Face à "l'omniprésence de la cigarette", 58% de jeunes de 18 à 24 ans considèrent qu'il s'agit d'incitations au tabagisme et 54%, que les industriels du tabac jouent un rôle dans le placement de produits, selon le sondage Ipsos réalisé en janvier auprès de 1500 jeunes de 18-34 ans, dont 1110 de 18-24 ans.
Depuis le 1er confinement en mars 2020, 66% des 18-24 ans indiquent passer plus de temps devant des films ou séries, quel que soit le support (TV, ordinateur, tablette, smartphone....), selon la Ligue. Cela est très inquiétant pour l'association, qui suggère que les scènes de tabagisme soient signalées, comme pour la violence.
Il ne s’agit pas d’interdire le tabac dans les films, mais de le faire en conscience, car on sait que cela a une influence sur les jeunes.
"Il ne s’agit pas d’interdire le tabac dans les films, mais de le faire en conscience, car on sait que cela a une influence sur les jeunes, en particulier les préadolescents", note Amélie Eschenbrenner, porte-parole du CNCT pour La Croix.
"Faire une fiction sur Serge Gainsbourg sans alcool ni cigarette n’aurait pas de sens.
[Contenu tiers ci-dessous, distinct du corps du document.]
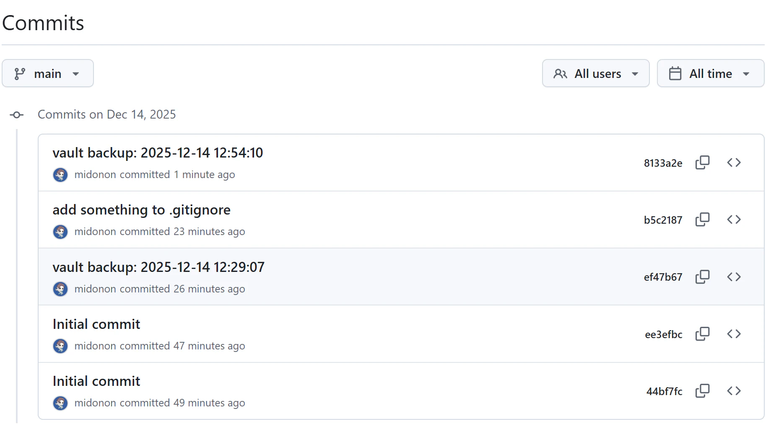This screenshot has height=424, width=771.
Task: Click midonon avatar on b5c2187 commit
Action: click(x=60, y=232)
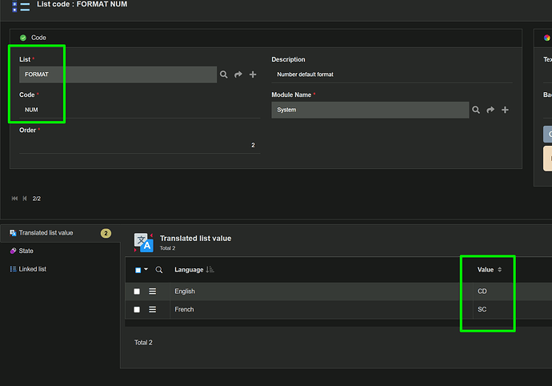This screenshot has width=552, height=386.
Task: Click the arrow icon next to Module Name
Action: click(x=490, y=110)
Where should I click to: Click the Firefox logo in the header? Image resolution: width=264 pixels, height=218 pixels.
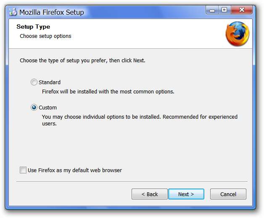click(237, 34)
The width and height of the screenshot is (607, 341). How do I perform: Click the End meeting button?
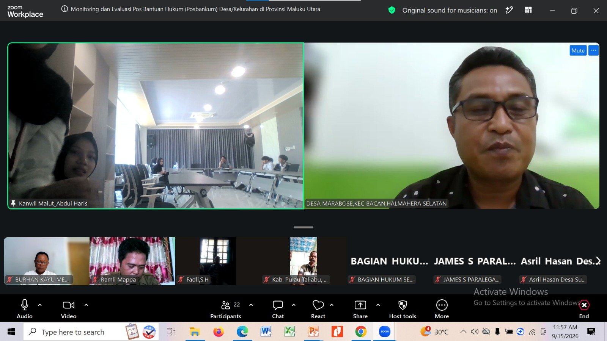click(584, 309)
Ce qui est anormal en revanche, c’est de faire d’un personnage emblématique un fumeur, alors que la cigarette n’a aucune raison d’en être un attribut", note le Pr Albert Hirsch.
D'après l'enquête, des films d'animation comme Pourquoi j'ai pas mangé mon père et Le petit prince, ou Mustang n'ont rien à se reprocher, contrairement à d'autres comme Amis Publics, Les vieux fourneaux, Nous finirons ensemble ou encore La folle histoire de Max et Léon, qui se déroule en 1939 ou J'accuse à la fin du XIXe siècle.
La Ligue dénonce avec acharnement la valorisation du tabagisme dans les films français depuis plus de 15 ans.
"La Ligue dénonce avec acharnement la valorisation du tabagisme dans les films français depuis plus de 15 ans", affirme son président, le Pr Axel Kahn, dans un communiqué. Il dénonce les "campagnes aussi agressives qu'insidieuses auprès des plus jeunes" de l'industrie du tabac.
LUTTER CONTRE LES LOBBIES DU TABAC
"Il faut continuer à dénoncer les puissants lobbies du tabac qui n'hésitent pas à apporter des financements pour voir leurs produits apparaître à l'écran, de façon plus ou moins directe. La Ligue ne cherche pas à stigmatiser certains films, mais souhaite aider l'industrie du cinéma à stopper ces pratiques inacceptables", conclut le professeur.
Jacqueline Godet, présidente de la Ligue contre le cancer de 2012 à 2019, avait déjà alerté le CNC à plusieurs reprises sur ce sujet, en vain, a confié le professeur Albert Hirsch dans les colonnes de La Croix . "Le sujet n’est actuellement pas en discussion", regrette-t-il.